All these moves, however, will do nothing to curb the serious problem of childhood obesity.

First, the word “calories” is not a pejorative term. Active kids need daily calories. Kids aged four to six need around 1,800 calories a day, while seven- to 10-year-olds need about 2,000.

Second, while “fast food” has a negative health image, the reality is that a) it’s not the food that is “fast” — it’s the service; and b) there is no caloric difference between a home-made cheeseburger, mashed potato and buttered roll dinner made at home and a McDonald’s cheeseburger and fries.

Third, national surveys indicate that parents buy their kids “Happy Meals” only two or three times a month. Which means that overwhelming majority of children’s meals are served at home somewhere other than a fast-food restaurant.

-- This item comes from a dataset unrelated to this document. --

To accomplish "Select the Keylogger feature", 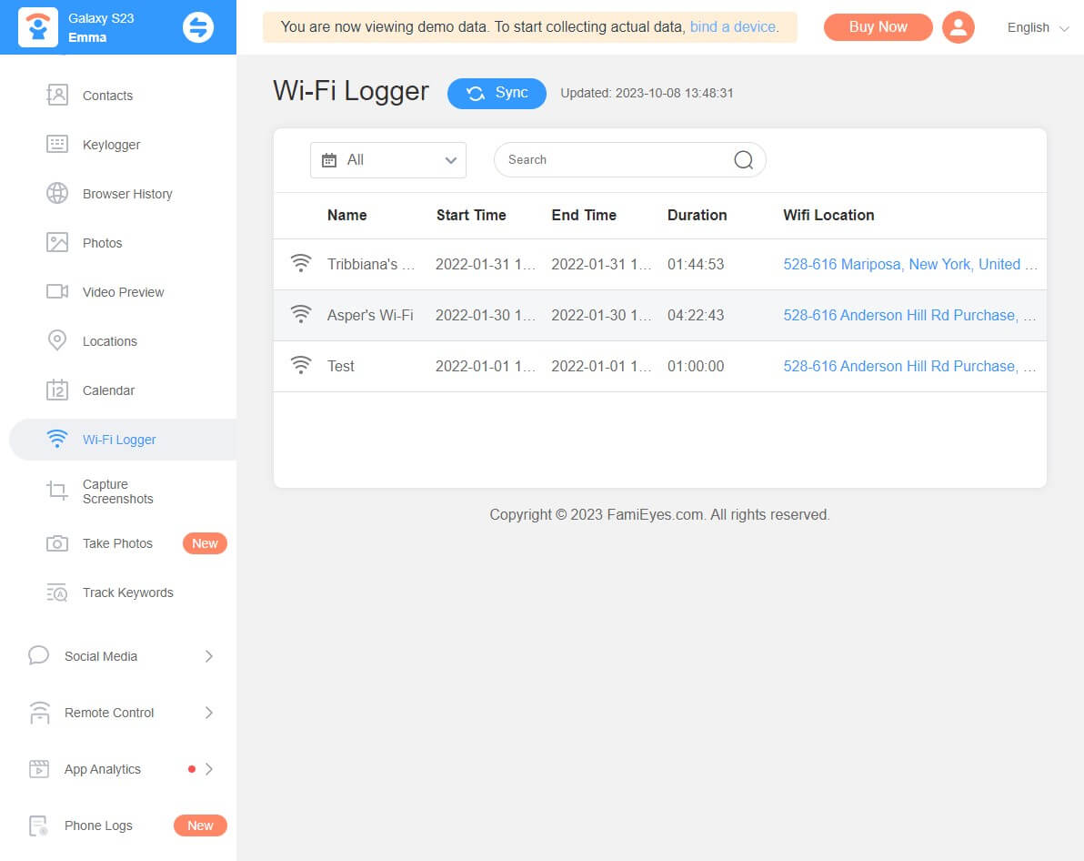I will point(111,144).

Fourth, companies like McDonald’s have made a concerted effort to reduce the calories in their food. When “Happy Meals” were first introduced in the late 1970s, the calorie count was some 40 percent higher than the meals today, which offer between 380 and 700 calories.

The causes of obesity are complex. While simple solutions — like targeting fast food fare — are attractive and easy, they simply will not work. We need to combat obesity in a scientific way, ensuring that our children’s caloric intake is within their needs and stressing the importance of daily exercise to keep that intake in balance with caloric expenditure.

Dr. Elizabeth M. Whelan is president of the American Council on Science and Health.